Doch diese läßt keinen allein. Fürsorglich kümmert sie sich um seine Umerziehung und Einübung in soziale Kompetenzen, die Folge endlich errungenen Wertebewußtseins. Die Wertegemeinschaft ist erfüllt von pädagogischem Eros, sie ist eine Erziehungsgemeinschaft. Denn wer sich ihren Werten entzieht, „verdienet nicht ein Mensch zu sein“. Damit droht der Humanist Sarastro in der „Zauberflöte“ jedem Unbelehrbaren. Es sind die Menschenfreunde, die darüber befinden, wer verdient, ein Mensch zu sein. Das ist eine ungeheure Selbstermächtigung. Sie erlaubt es den resoluten Hütern der Wertegemeinschaft, in das innerste Reich des Sittlichen einzugreifen und Gedanken zu kontrollieren und möglichst in Übereinstimmung mit den geltenden Werten zu bringen. Da die Werte der Diskussion entrückt sind und im Wertvollzug sich wahre Mitmenschlichkeit unter wahren Menschen bestätigt, ist eine rationale Homogenisierung und Normierung der unerschöpflichen Individuen erforderlich.

Die frohe Botschaft scheint vielen nicht mehr zeitgemäß

Gott und Christus haben sich nicht an den Menschen, sondern an unendlich viele Menschen, unterschiedliche Menschen gewandt. Der christliche Glauben ist ein ganz bestimmtes, unwiederholbares Drama Gottes mit der einzelnen Seele. Christus trat nicht in die Welt als Geschichte, um mit seinem Leben, Tod und seiner Auferstehung eine europäische, westliche oder globale Wertegemeinschaft vorzubereiten. Jesus als der Retter und Christus eines jeden Sünders, das ist die Quintessenz des Christentums. Diese frohe Botschaft scheint offenbar vielen Christen und ihren geistlichen Hirten nicht mehr zeitgemäß. Sie wollen unbedingt tätige Glieder in der Wertegemeinschaft sein.

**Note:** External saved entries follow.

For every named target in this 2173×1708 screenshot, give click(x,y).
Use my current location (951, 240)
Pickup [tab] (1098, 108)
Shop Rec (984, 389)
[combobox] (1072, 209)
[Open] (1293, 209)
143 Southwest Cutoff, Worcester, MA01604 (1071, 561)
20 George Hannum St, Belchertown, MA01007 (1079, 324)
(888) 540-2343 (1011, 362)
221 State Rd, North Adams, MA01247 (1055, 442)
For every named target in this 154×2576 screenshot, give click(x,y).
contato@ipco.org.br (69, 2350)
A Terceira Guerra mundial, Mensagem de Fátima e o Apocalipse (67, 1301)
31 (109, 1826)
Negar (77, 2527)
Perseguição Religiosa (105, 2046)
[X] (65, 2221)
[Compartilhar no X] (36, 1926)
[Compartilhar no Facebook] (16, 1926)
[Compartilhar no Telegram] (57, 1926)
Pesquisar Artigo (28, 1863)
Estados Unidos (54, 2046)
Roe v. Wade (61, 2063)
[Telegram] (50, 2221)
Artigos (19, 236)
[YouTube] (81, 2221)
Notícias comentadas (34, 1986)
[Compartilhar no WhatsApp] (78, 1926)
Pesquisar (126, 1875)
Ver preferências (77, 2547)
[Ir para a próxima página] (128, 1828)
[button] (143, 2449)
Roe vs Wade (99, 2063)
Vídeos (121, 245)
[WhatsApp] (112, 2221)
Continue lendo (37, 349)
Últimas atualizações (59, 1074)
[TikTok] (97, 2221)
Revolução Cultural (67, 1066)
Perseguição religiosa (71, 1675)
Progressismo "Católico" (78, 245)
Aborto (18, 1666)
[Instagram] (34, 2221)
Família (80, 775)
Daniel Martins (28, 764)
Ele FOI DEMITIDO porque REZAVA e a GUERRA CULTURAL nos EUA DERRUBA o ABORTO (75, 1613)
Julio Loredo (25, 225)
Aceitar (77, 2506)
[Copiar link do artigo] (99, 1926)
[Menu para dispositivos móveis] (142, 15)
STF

Christus mahnte einst die geschäftige Martha, sich mit ihrer Betriebsamkeit nicht von ihrer Bestimmung zu entfernen, zum Frieden und der Freiheit in Gott zu finden. Nach innen führt der geheimnisvolle Weg, den Marthas Schwester Maria einschlug, die auf den Herrn horchte. Heute sollen alle wie Martha politisch leben. Geistliche und Bischöfe mahnen zu sozialpolitischen, kulturpolitischen oder geschichtspolitischen Aktivitäten und verweisen den Christen auf die politische Wertegemeinschaft als Heilsgemeinschaft, die Gnaden spendet und dem Christen als Wertgläubigen soziale Relevanz gewährt. Es gibt keinen Schutz mehr vor der Übermacht der Politik. Die Kirche und das Christentum sollten zu einer inneren Freiheit und Selbständigkeit führen. Ratlose und hilflose Christen, Pfarrer und Priester, verkünden eine politische Theologie, die Freiheit eines Christenmenschen durch die Politik, die sich als irdischer Gott eine Macht anmaßt wie der Antichrist. Aber von dem ist nicht mehr die Rede, seit Christus höchstens zur Chiffre für aufrichtiges Wertebewußtsein schrumpfte.